● **SOURCE DATA**:

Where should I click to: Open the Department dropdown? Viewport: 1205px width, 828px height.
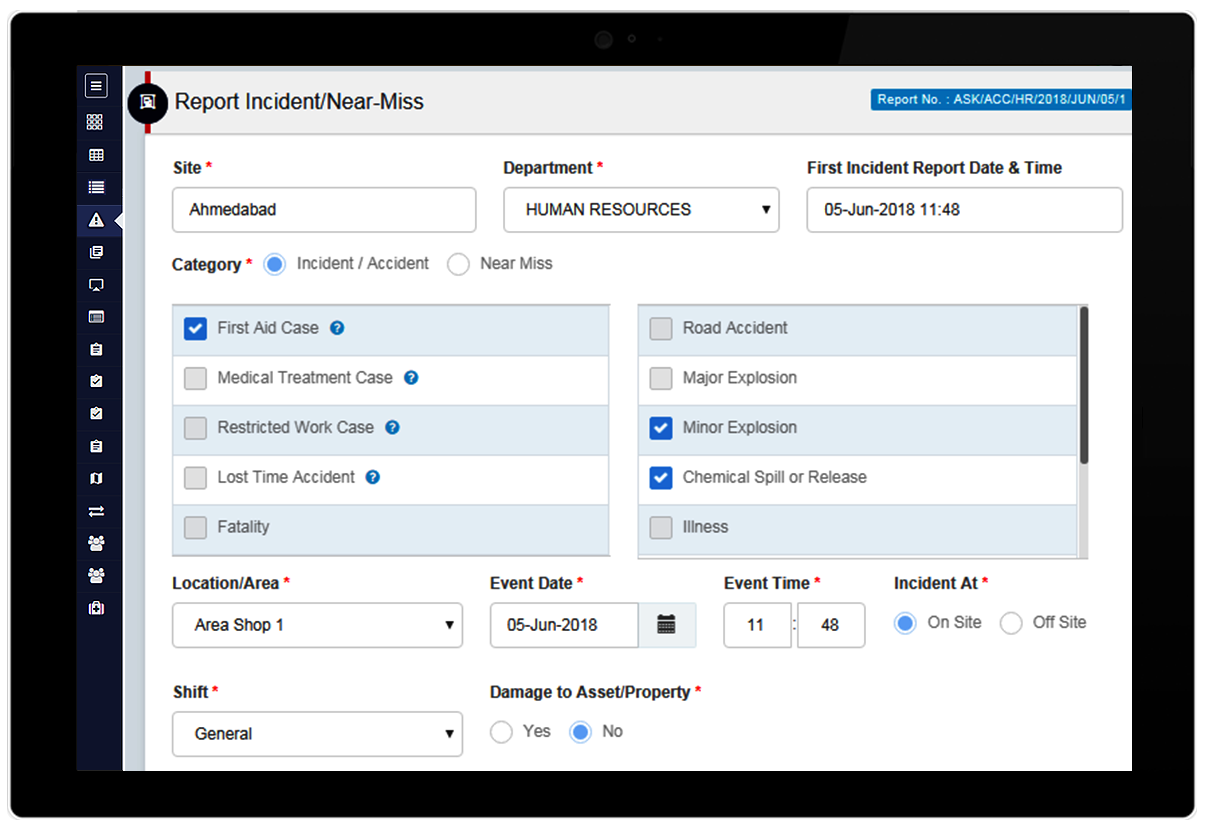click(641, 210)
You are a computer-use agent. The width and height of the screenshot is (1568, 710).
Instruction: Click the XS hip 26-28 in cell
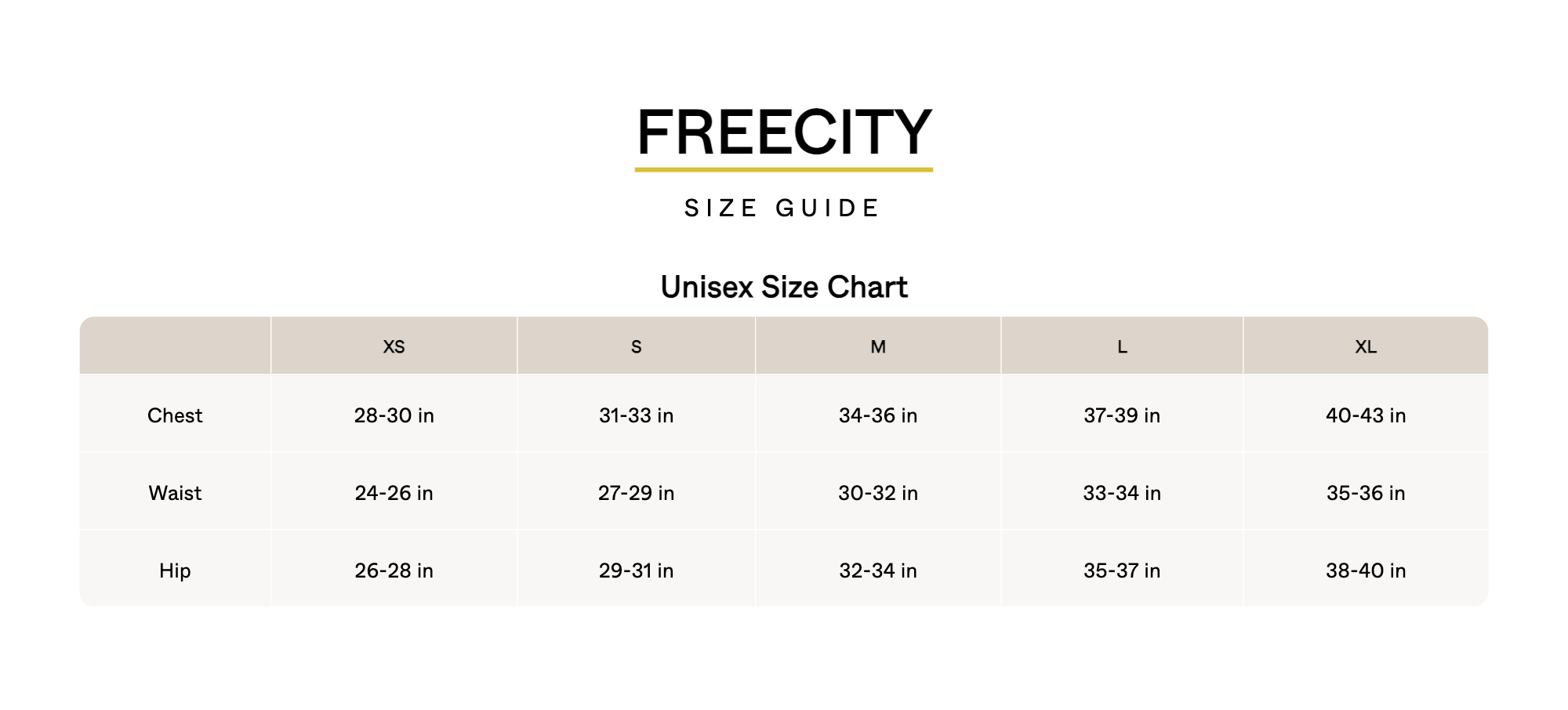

* * *

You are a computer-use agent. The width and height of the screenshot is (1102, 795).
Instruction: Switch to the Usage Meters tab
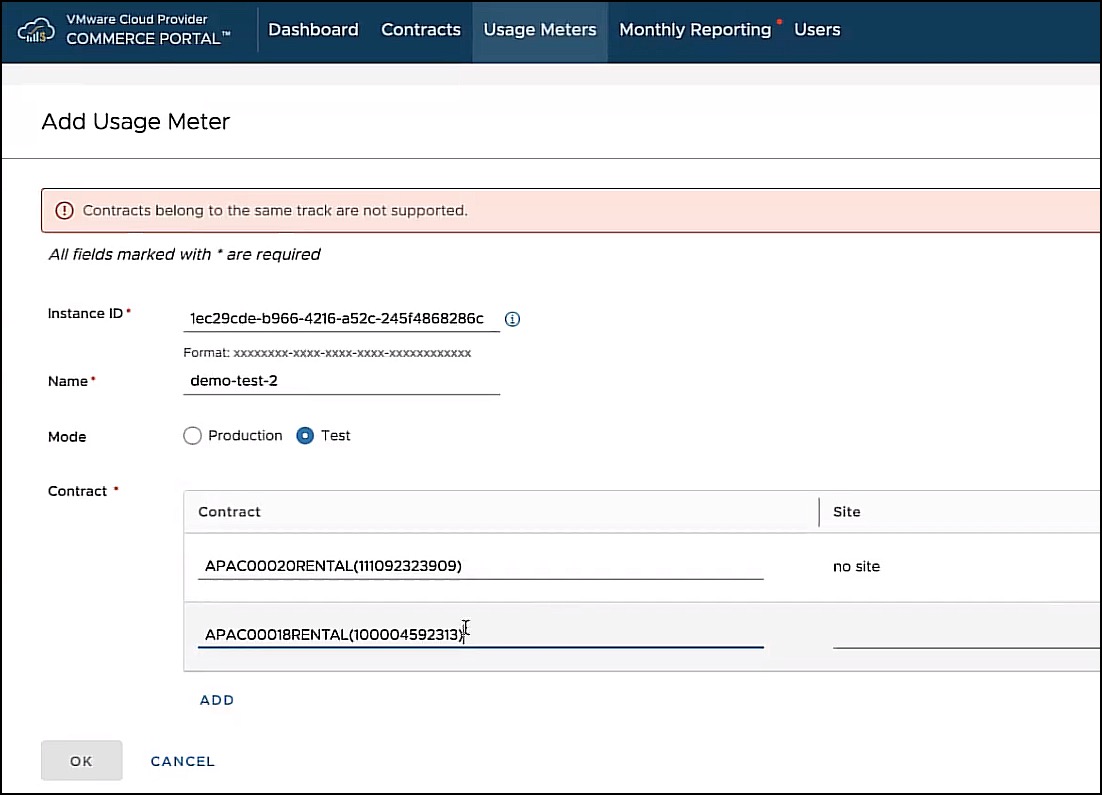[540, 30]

● **EXERCISE DETAILS**: Beginning with the line holding "Where should I" in the material above, restate word for word each line through the line holding "Instruction: Click the XS hip 26-28 in cell", and exclude pictures.

● **OUTPUT**:
Where should I click to: Open the Department dropdown? Viewport: 1205px width, 828px height.
click(641, 210)
You are a computer-use agent. The width and height of the screenshot is (1568, 710).
Instruction: Click the XS hip 26-28 in cell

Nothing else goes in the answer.